Wie konnte es aus Ihrer Sicht nach der Übernahme im Jahr 2016 von dem Unternehmen tedrive zu dieser Kehrtwende kommen? Was ist falsch gelaufen und welche Fehler wurden gemacht?
Hartmann: Die Firma tedrive hatte nicht die Innovationspower, um am Markt mitzuhalten. 2016 lautete die Strategie von Knorr-Bremse, den Wülfrather Standort in Bezug auf Nutzfahrzeug-Lenkgetriebe und sogenannte Überlagerungslenkungen weiterzuentwickeln. Diese sind wesentliche Bestandteile für ein automatisiertes Fahren. Es konnten aber weder Zielkosten- noch Zeitplan für die Produktion und Entwicklung eingehalten werden, um am Markt zu bestehen. Zudem sind die Preise durch den Wettbewerb gesunken. Ende 2018 hatte Knorr-Bremse die Chance, die Einheit von Hitachi für Nutzfahrzeuglenkungen zu übernehmen. Sie hatten bereits 500 000 dieser Lenkungen auf dem Markt und ein fertiges System für die Überlagerungslenkung. Dieser Vorsprung war nicht mehr aufzuholen.
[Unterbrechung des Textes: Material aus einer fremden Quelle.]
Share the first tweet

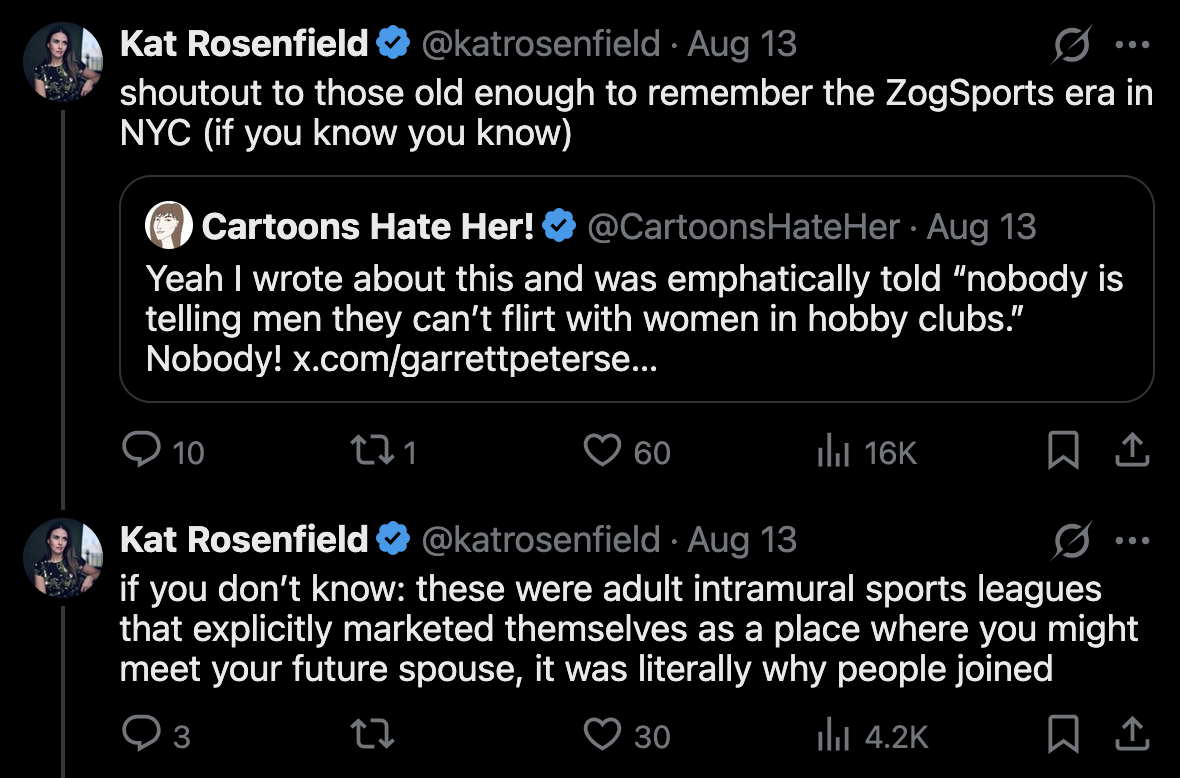[1131, 451]
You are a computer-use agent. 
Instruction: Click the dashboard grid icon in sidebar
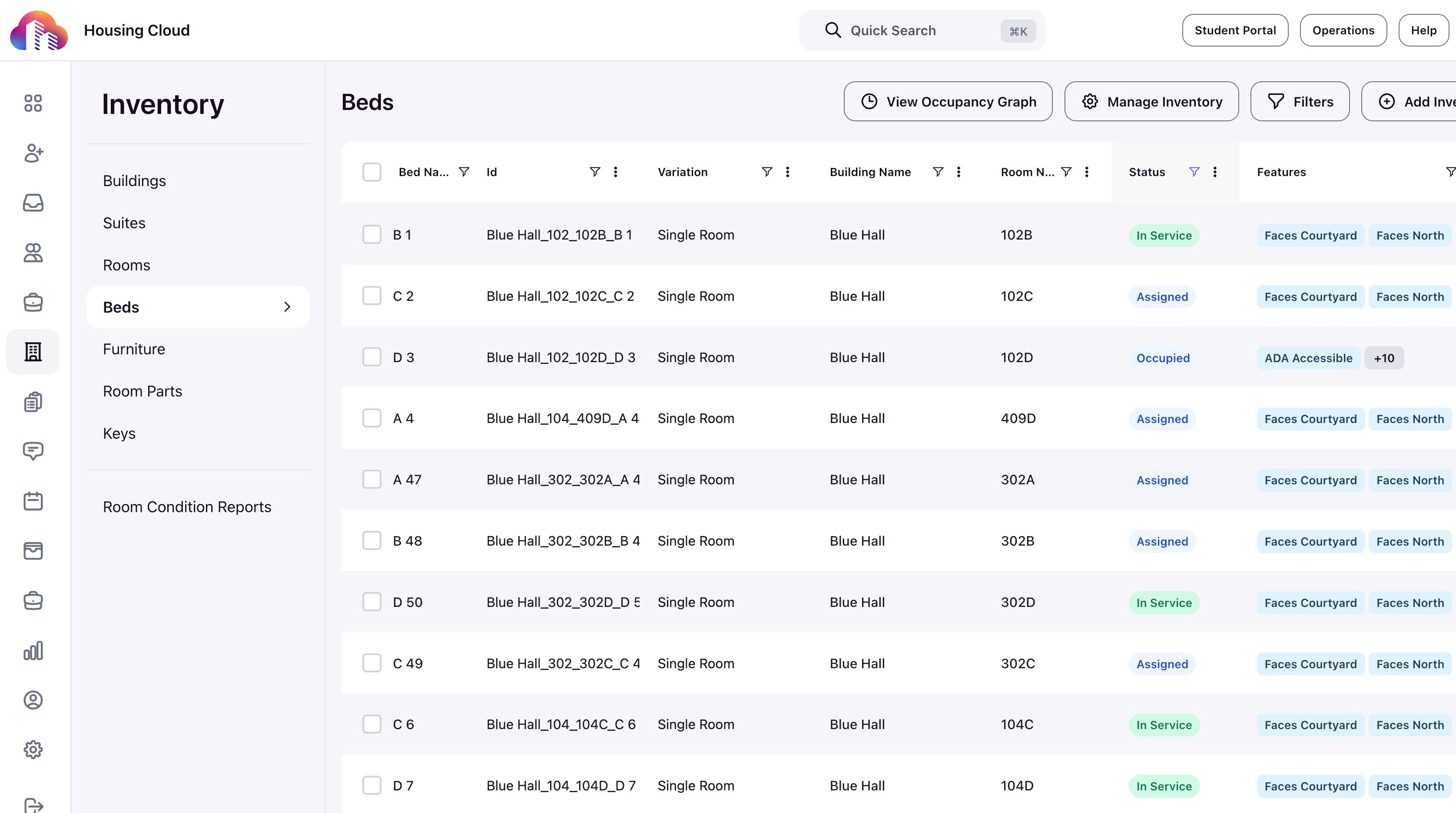tap(33, 103)
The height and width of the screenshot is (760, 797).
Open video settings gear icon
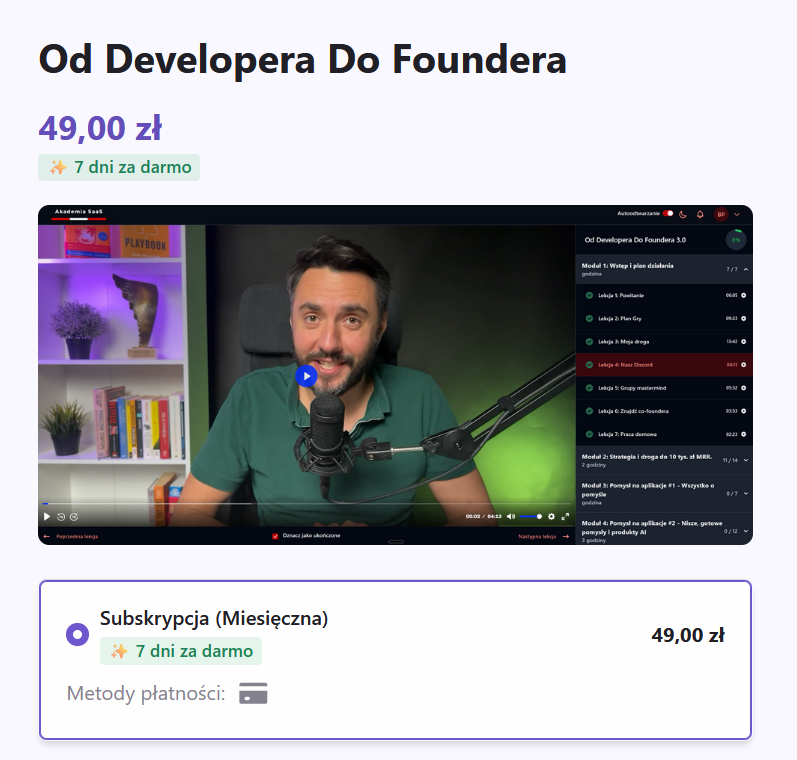pos(551,516)
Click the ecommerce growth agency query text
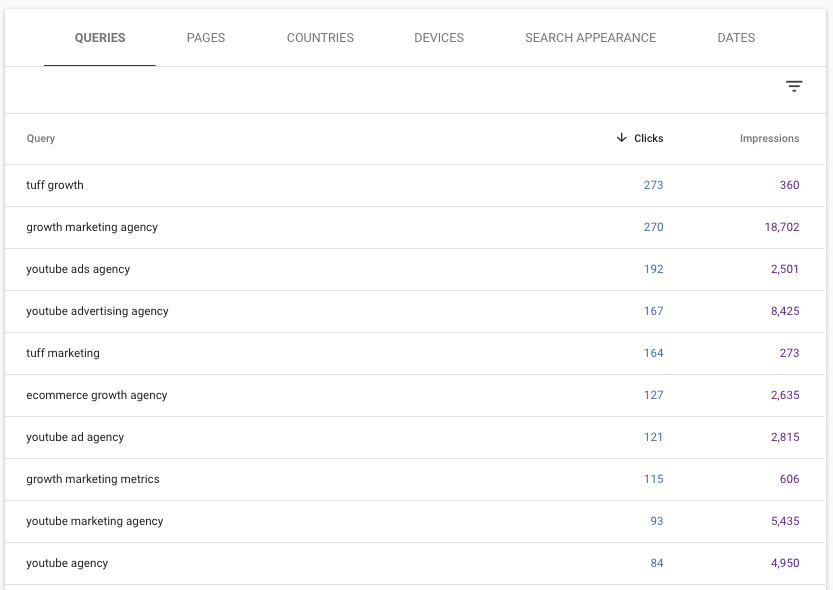833x590 pixels. point(96,395)
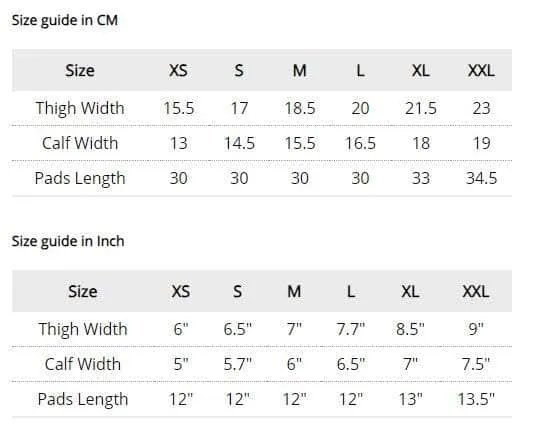Select the XXL column header in CM table
This screenshot has height=437, width=540.
point(481,71)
Wie viele Mitarbeiter sind noch bis Ende Oktober bei Steering Systems beschäftigt?
Hartmann: 86 Mitarbeiter sind aktuell noch an diesem Standort beschäftigt, im Dezember 2019 waren es 274 Mitarbeiter. 50 Ingenieure sind zum Standort Düsseldorf gewechselt. Für die anderen Mitarbeiter wurde ein Sozialplan und Interessenausgleich verhandelt.
Für den Standort Wülfrath gibt es angeblich einen längerfristigen Mietvertrag. Wie gehen Sie damit um?
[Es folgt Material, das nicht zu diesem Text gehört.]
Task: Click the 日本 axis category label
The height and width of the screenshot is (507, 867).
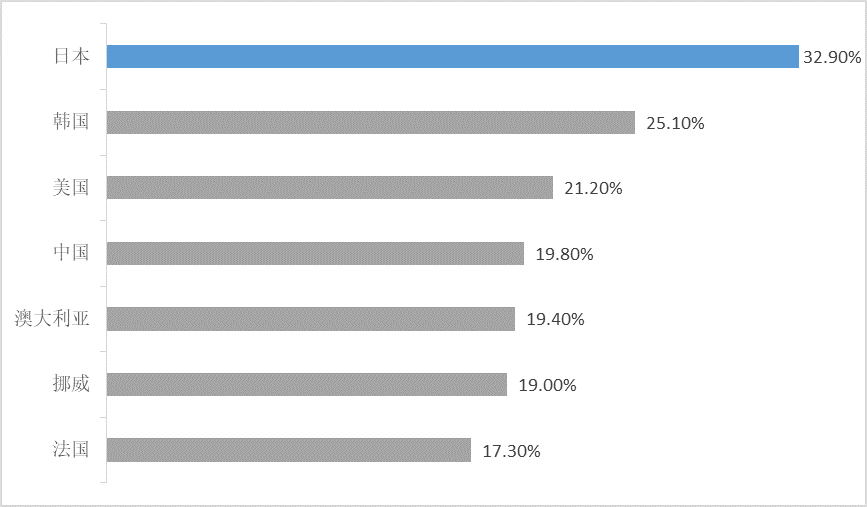Action: (71, 56)
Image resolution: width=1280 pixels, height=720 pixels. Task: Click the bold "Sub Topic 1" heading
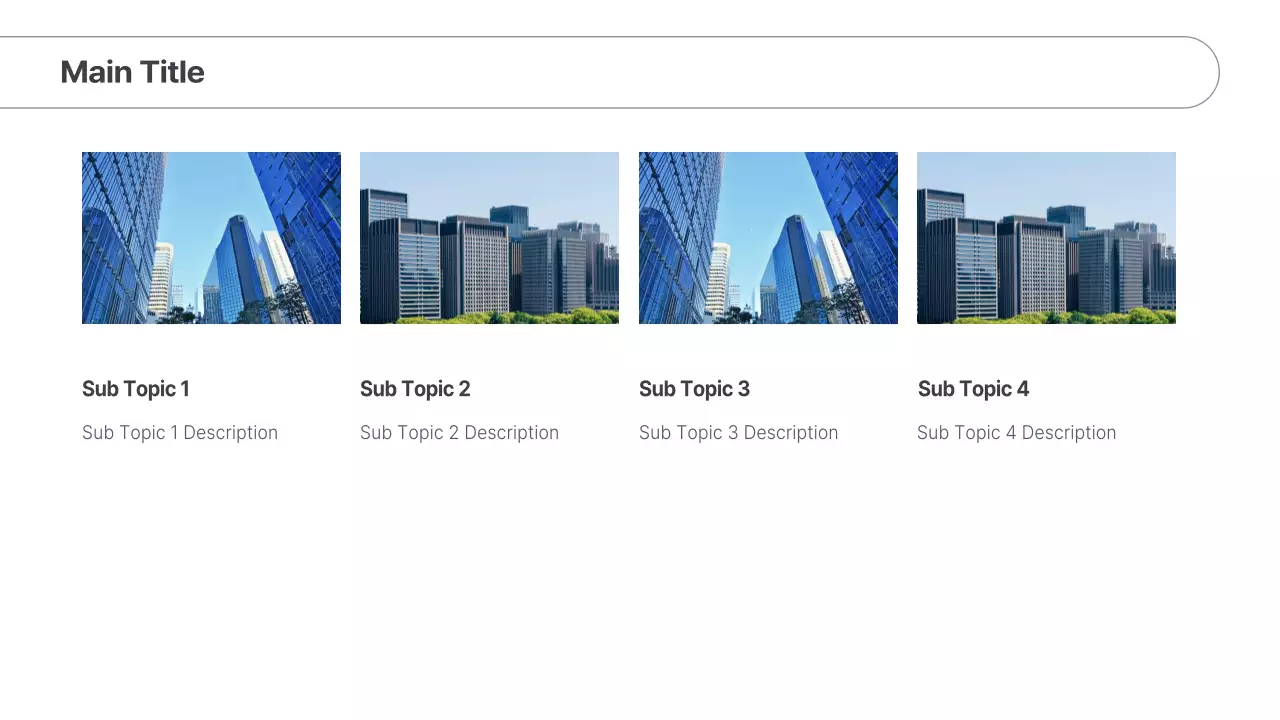pyautogui.click(x=136, y=389)
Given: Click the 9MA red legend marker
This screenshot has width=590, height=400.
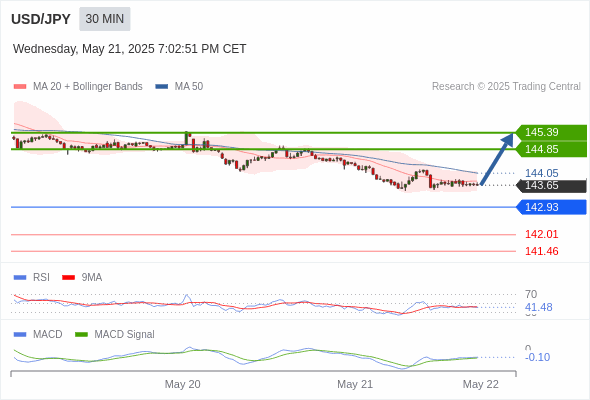Looking at the screenshot, I should pos(68,278).
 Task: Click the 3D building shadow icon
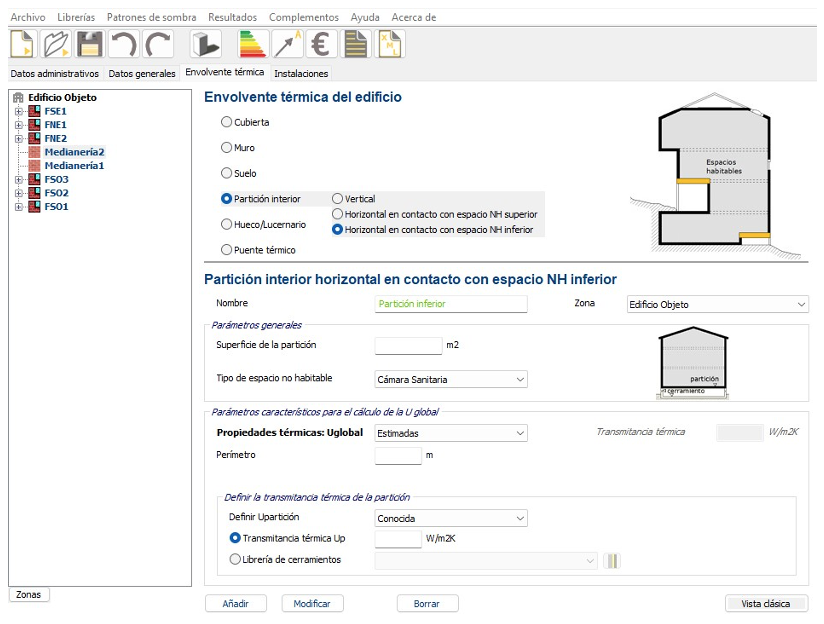pos(206,45)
Hartmann: Das Mietverhältnis besteht bis 2024. Natürlich haben wir den Wunsch, dass zeitnah ein Nachmieter oder ein Käufer gefunden wird. Wir stehen in enger Zusammenarbeit mit der Wülfrather Stadtverwaltung und dem Eigentümer. Auch ein Makler aus Düsseldorf wurde bereits mit diesem Projekt beauftragt. Aus meiner Sicht würde sich wieder produzierendes Gewerbe oder Logistik an diesem Standort eignen. Auch ein Maker-Space für Start-up-Unternehmen ist im Gespräch.
Wie geht es für Sie persönlich weiter?
Hartmann: Ich kümmere mich bis zum letzten Tag um den Standort. Das weitere steht noch nicht fest.